* WHAT THIS TASK INVOLVES
Make an exact transcription of the data below.

Stored records
■ ■ ■ ■

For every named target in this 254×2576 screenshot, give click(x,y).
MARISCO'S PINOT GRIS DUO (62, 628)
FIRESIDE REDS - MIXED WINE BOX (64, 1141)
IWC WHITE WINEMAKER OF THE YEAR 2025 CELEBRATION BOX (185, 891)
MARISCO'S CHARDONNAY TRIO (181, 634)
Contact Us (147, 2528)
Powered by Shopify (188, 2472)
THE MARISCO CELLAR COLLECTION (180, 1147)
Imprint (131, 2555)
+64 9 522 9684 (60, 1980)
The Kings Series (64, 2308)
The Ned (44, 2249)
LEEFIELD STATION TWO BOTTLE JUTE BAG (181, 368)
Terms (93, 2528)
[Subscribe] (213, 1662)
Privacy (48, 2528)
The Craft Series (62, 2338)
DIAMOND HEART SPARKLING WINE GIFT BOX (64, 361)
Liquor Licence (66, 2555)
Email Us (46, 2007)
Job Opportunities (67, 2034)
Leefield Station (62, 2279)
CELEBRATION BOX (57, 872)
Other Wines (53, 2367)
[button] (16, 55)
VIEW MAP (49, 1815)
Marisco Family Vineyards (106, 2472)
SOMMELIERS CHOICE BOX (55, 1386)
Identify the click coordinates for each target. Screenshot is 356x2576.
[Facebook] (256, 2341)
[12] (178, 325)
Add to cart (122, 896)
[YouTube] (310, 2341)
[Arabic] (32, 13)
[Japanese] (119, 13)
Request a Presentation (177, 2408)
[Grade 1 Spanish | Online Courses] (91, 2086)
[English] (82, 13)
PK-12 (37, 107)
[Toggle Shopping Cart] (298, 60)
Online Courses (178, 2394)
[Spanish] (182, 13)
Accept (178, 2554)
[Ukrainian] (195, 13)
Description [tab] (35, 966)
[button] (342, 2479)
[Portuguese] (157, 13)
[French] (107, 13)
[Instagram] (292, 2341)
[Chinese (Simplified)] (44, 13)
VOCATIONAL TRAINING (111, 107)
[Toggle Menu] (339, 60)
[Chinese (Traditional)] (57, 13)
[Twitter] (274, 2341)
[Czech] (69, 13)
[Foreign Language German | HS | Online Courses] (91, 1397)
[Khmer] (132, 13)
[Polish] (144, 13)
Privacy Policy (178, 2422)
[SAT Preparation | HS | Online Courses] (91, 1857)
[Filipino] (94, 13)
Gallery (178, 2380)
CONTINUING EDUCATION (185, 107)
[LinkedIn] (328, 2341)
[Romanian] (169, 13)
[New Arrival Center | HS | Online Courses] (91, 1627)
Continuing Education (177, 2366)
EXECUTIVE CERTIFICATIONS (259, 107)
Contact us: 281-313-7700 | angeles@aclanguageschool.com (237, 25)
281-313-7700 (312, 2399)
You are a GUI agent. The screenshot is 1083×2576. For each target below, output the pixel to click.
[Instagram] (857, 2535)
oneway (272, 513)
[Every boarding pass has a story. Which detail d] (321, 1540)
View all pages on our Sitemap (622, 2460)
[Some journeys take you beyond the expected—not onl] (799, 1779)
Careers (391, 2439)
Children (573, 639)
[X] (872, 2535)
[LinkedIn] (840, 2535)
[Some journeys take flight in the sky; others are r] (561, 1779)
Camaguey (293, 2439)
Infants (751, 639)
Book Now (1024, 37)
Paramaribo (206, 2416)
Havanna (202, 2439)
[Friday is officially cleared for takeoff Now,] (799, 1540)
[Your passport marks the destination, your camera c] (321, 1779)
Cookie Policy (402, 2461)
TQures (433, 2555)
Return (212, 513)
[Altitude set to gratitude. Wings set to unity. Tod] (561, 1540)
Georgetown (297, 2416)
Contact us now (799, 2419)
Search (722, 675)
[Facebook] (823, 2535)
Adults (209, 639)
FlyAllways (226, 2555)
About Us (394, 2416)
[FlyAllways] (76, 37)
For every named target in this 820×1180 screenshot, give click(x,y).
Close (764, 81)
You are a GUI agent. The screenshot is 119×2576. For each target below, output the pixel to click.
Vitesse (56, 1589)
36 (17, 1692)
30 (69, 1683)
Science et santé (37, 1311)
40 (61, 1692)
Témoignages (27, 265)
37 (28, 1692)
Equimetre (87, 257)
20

■ ■ ■ ■

* EXPECTED OUTPUT
For every named target in this 254×2576 screenshot, give click(x,y).
MARISCO'S PINOT GRIS DUO (62, 628)
FIRESIDE REDS - MIXED WINE BOX (64, 1141)
IWC WHITE WINEMAKER OF THE YEAR 2025 CELEBRATION BOX (185, 891)
MARISCO'S CHARDONNAY TRIO (181, 634)
Contact Us (147, 2528)
Powered by Shopify (188, 2472)
THE MARISCO CELLAR COLLECTION (180, 1147)
Imprint (131, 2555)
+64 9 522 9684 (60, 1980)
The Kings Series (64, 2308)
The Ned (44, 2249)
LEEFIELD STATION TWO BOTTLE JUTE BAG (181, 368)
Terms (93, 2528)
[Subscribe] (213, 1662)
Privacy (48, 2528)
The Craft Series (62, 2338)
DIAMOND HEART SPARKLING WINE GIFT BOX (64, 361)
Liquor Licence (66, 2555)
Email Us (46, 2007)
Job Opportunities (67, 2034)
Leefield Station (62, 2279)
CELEBRATION BOX (57, 872)
Other Wines (53, 2367)
[button] (16, 55)
VIEW MAP (49, 1815)
Marisco Family Vineyards (106, 2472)
SOMMELIERS CHOICE BOX (55, 1386)
Identify the click coordinates for each target. Screenshot is 356x2576.
[Facebook] (256, 2341)
[12] (178, 325)
Add to cart (122, 896)
[YouTube] (310, 2341)
[Arabic] (32, 13)
[Japanese] (119, 13)
Request a Presentation (177, 2408)
[Grade 1 Spanish | Online Courses] (91, 2086)
[English] (82, 13)
PK-12 (37, 107)
[Toggle Shopping Cart] (298, 60)
Online Courses (178, 2394)
[Spanish] (182, 13)
Accept (178, 2554)
[Ukrainian] (195, 13)
Description [tab] (35, 966)
[button] (342, 2479)
[Portuguese] (157, 13)
[French] (107, 13)
[Instagram] (292, 2341)
[Chinese (Simplified)] (44, 13)
VOCATIONAL TRAINING (111, 107)
[Toggle Menu] (339, 60)
[Chinese (Traditional)] (57, 13)
[Twitter] (274, 2341)
[Czech] (69, 13)
[Foreign Language German | HS | Online Courses] (91, 1397)
[Khmer] (132, 13)
[Polish] (144, 13)
Privacy Policy (178, 2422)
[SAT Preparation | HS | Online Courses] (91, 1857)
[Filipino] (94, 13)
Gallery (178, 2380)
CONTINUING EDUCATION (185, 107)
[LinkedIn] (328, 2341)
[Romanian] (169, 13)
[New Arrival Center | HS | Online Courses] (91, 1627)
Continuing Education (177, 2366)
EXECUTIVE CERTIFICATIONS (259, 107)
Contact us: 281-313-7700 | angeles@aclanguageschool.com (237, 25)
281-313-7700 (312, 2399)
You are a GUI agent. The screenshot is 1083×2576. For each target below, output the pixel to click.
[Instagram] (857, 2535)
oneway (272, 513)
[Every boarding pass has a story. Which detail d] (321, 1540)
View all pages on our Sitemap (622, 2460)
[Some journeys take you beyond the expected—not onl] (799, 1779)
Careers (391, 2439)
Children (573, 639)
[X] (872, 2535)
[LinkedIn] (840, 2535)
[Some journeys take flight in the sky; others are r] (561, 1779)
Camaguey (293, 2439)
Infants (751, 639)
Book Now (1024, 37)
Paramaribo (206, 2416)
Havanna (202, 2439)
[Friday is officially cleared for takeoff Now,] (799, 1540)
[Your passport marks the destination, your camera c] (321, 1779)
Cookie Policy (402, 2461)
TQures (433, 2555)
Return (212, 513)
[Altitude set to gratitude. Wings set to unity. Tod] (561, 1540)
Georgetown (297, 2416)
Contact us now (799, 2419)
Search (722, 675)
[Facebook] (823, 2535)
Adults (209, 639)
FlyAllways (226, 2555)
About Us (394, 2416)
[FlyAllways] (76, 37)
For every named target in this 820×1180 screenshot, give click(x,y).
Close (764, 81)
You are a GUI agent. The screenshot is 119×2576. For each target below, output the pixel to click.
Vitesse (56, 1589)
36 (17, 1692)
30 (69, 1683)
Science et santé (37, 1311)
40 (61, 1692)
Témoignages (27, 265)
37 (28, 1692)
Equimetre (87, 257)
20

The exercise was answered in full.